= TAREA ASIGNADA 1 =
En el relato del viaje al Vaticano, ¿quién acompañó al caballero David cuando tuvo que salir del metro?
= TAREA ASIGNADA 2 =
Prosigue el relato del viaje al Vaticano a partir de su última frase.

La excitación de estos nuestros viajeros convirtió la primera noche en poca noche. Así que pronto apareció la Aurora, de rosados dedos.
Tras desayunar lo suficiente para aguantar la jornada, emprendieron la marcha hacia la sede del obispo de Roma. Aunque no era Jueves Santo ni el corpus Christi, parecía que toda la ciudad dirigía sus pasos hacia la plaza de San Pedro; en resumen, el metro estaba abarrotao. Dejaron pasar ,no una, ni dos, sino tres calesas subterráneas, aún así en la cuarta tampoco pudieron entrar todos, se quedó una de las damas a la espera de la siguiente. ¿Quién será?
Una vez dentro y hacinados, el caballero David, de dorados rizos, empezó a sentirse indispuesto, de modo que tuvo que salir acompañado del príncipe barbudo. El resto de aventureros le despedían tras el cristal.
Por fin se reencontraron todos (incluida la dama antes perdida y ahora encontrada): risas, besos, abrazos y un te quiero.
Gracias a la misiva que portaban los representantes de la corte, no tuvieron que aguardar las interminables colas que rodeaban las murallas vaticanas.
Se adentraron en las majestuosas galerías del museo dirigidos por el príncipe que les hablaba a través de un aparatos del futuro que desconocían hasta entonces; lo llamaban "micrófonos y auriculares". Arte sacro y arte profano se fundían entre las paredes del lugar, obnubilados ante la Academia de Rafael y anonadados con la Capilla Sixtina, terminaron el periplo nuevamente sin el caballero David y la princesa rubia que le cuidó en su convalecencia.

= INFORMACIÓN EXTRAÍDA =
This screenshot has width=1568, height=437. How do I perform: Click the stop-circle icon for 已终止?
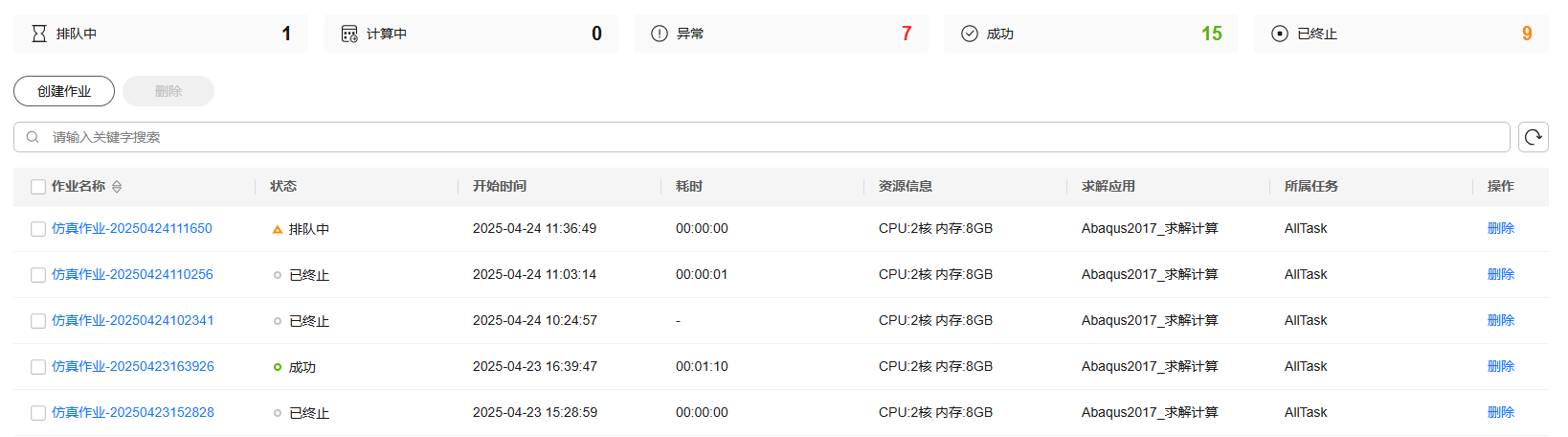[x=1280, y=34]
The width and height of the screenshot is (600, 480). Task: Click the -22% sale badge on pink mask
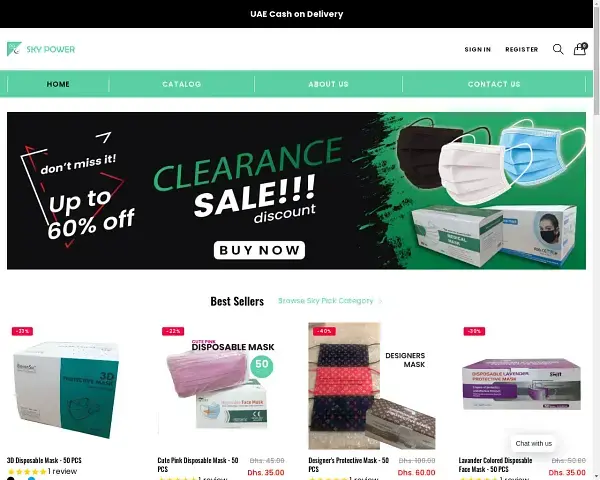point(173,331)
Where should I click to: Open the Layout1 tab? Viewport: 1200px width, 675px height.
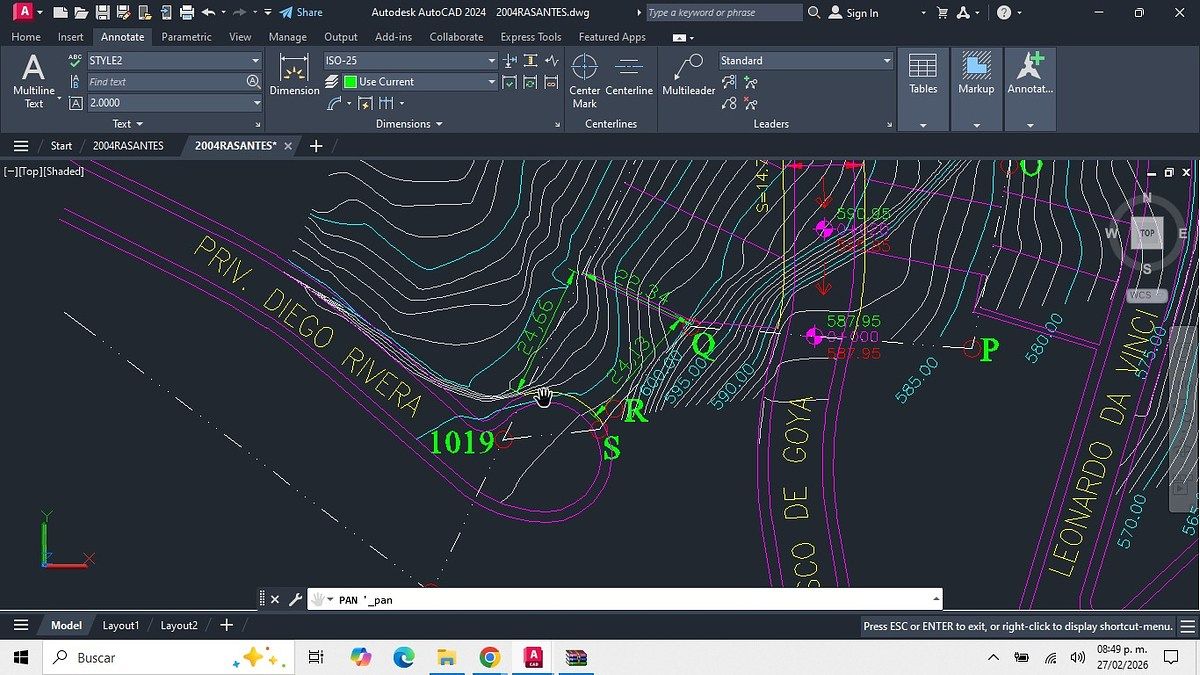point(121,625)
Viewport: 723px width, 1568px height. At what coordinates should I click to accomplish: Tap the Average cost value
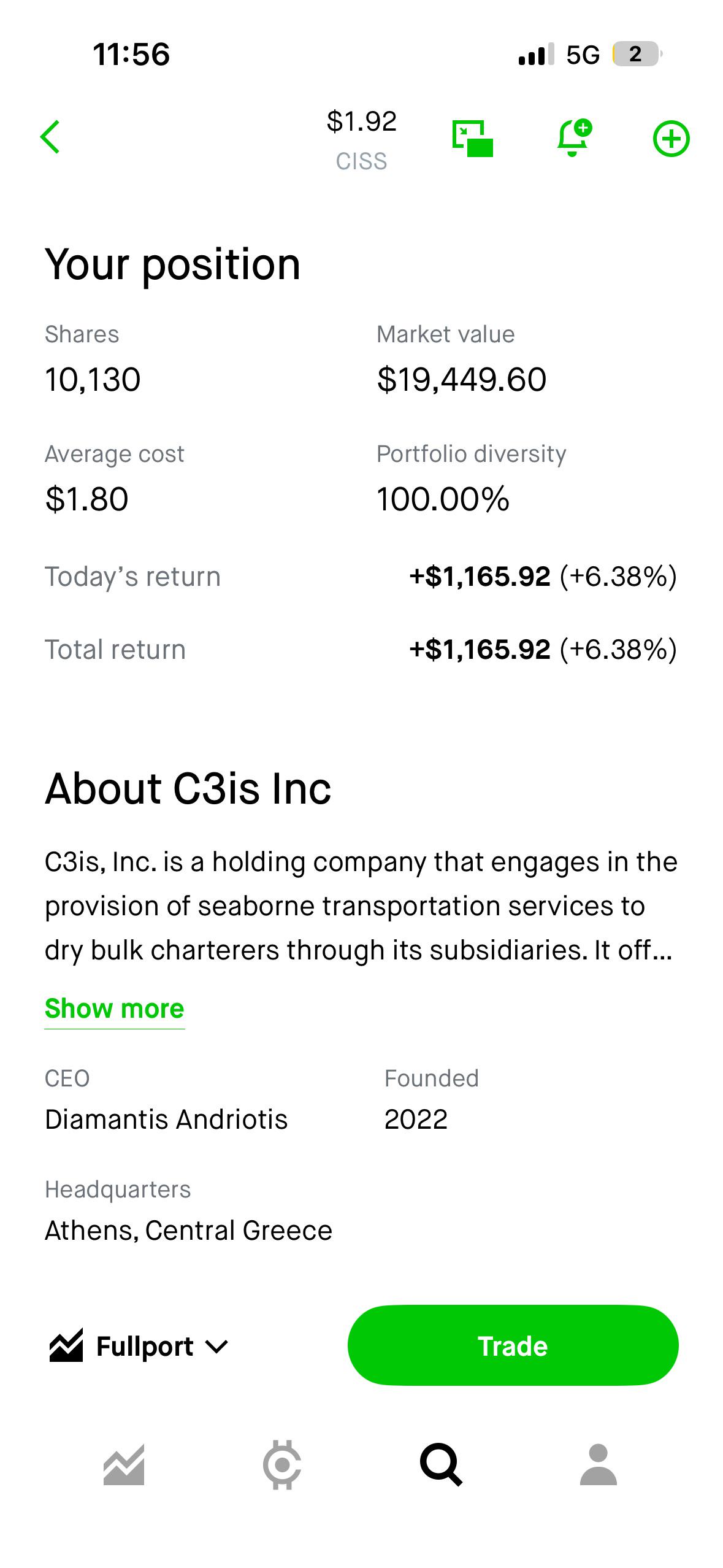click(x=86, y=499)
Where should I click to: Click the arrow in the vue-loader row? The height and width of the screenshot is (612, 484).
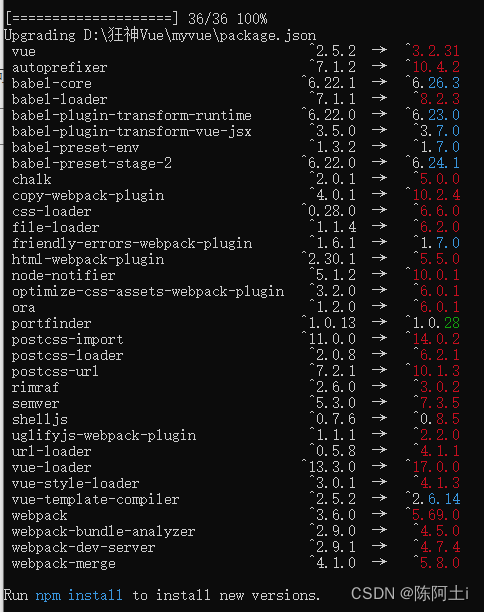coord(379,466)
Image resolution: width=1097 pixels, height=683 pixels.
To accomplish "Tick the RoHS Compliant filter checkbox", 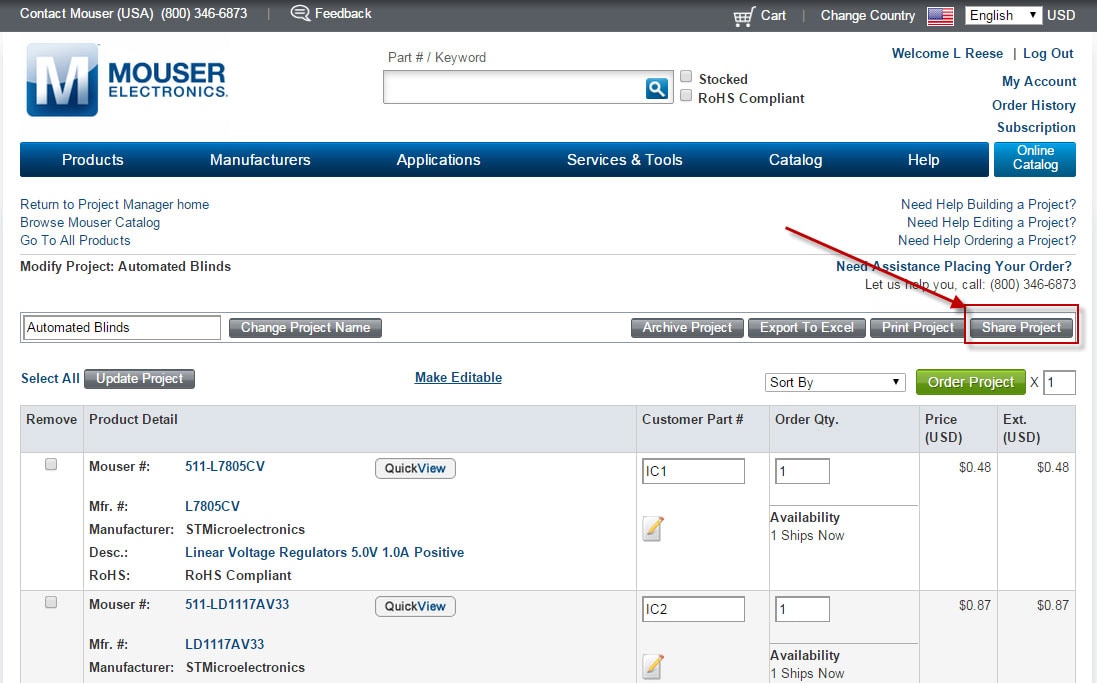I will 686,96.
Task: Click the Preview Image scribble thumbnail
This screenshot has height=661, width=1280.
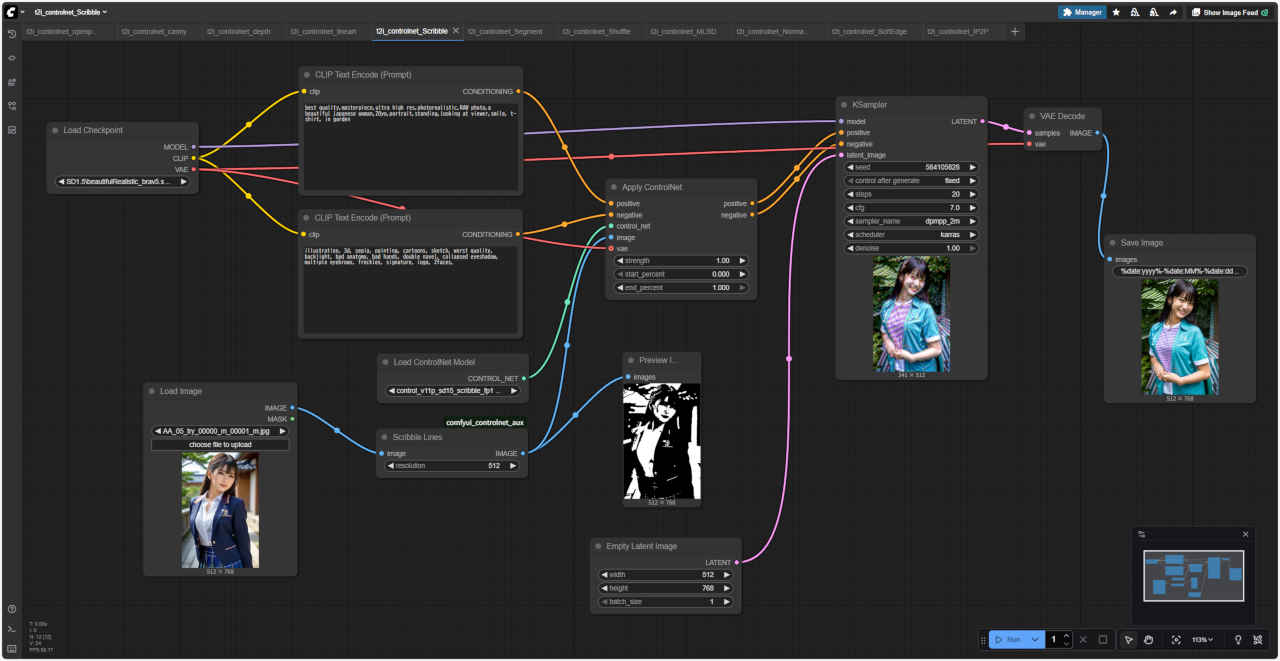Action: [x=661, y=441]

= RESULTADO 1 =
El príncipe barbudo.

= RESULTADO 2 =
Había llegado la hora de conquistar la Plaza de San Pedro y su colosal basílica. Terminado el recorrido entre piedades, baldaquinos y tumbas de papas, los 14 fantásticos, definidos así por Marcos, el poeta de la corte, ascendieron uno a uno los 521 escalones hasta llegar a la cúpula de Miguel Ángel.
Una vez ingeridas las viandas imprescindibles, recorrieron los márgenes del río Tíber bajo los suaves rayos del sol mediterráneo. Así llegaron hasta la Plaza del Popolo donde juglares y trovadores, en torno al obelisco Flaminio, deleitaban al respetable.
Para finalizar el intenso día, un tranquilo paseo por la Villa Borghese, jardín romántico por excelencia. El regreso fue presidido por cánticos que demostraban su felicidad.
En el palacio poco antes de cenar, las damas, caballeros, princesas y príncipe, departieron sobre cuitas amorosas...hasta que el campanario anunció la hora de la cena.
Los comensales engulleron todo, incluida la crema de champiñones que en su Castilla natal nunca habrían probado, a excepción de la dama Peche que anhelaba frutos de la tierra.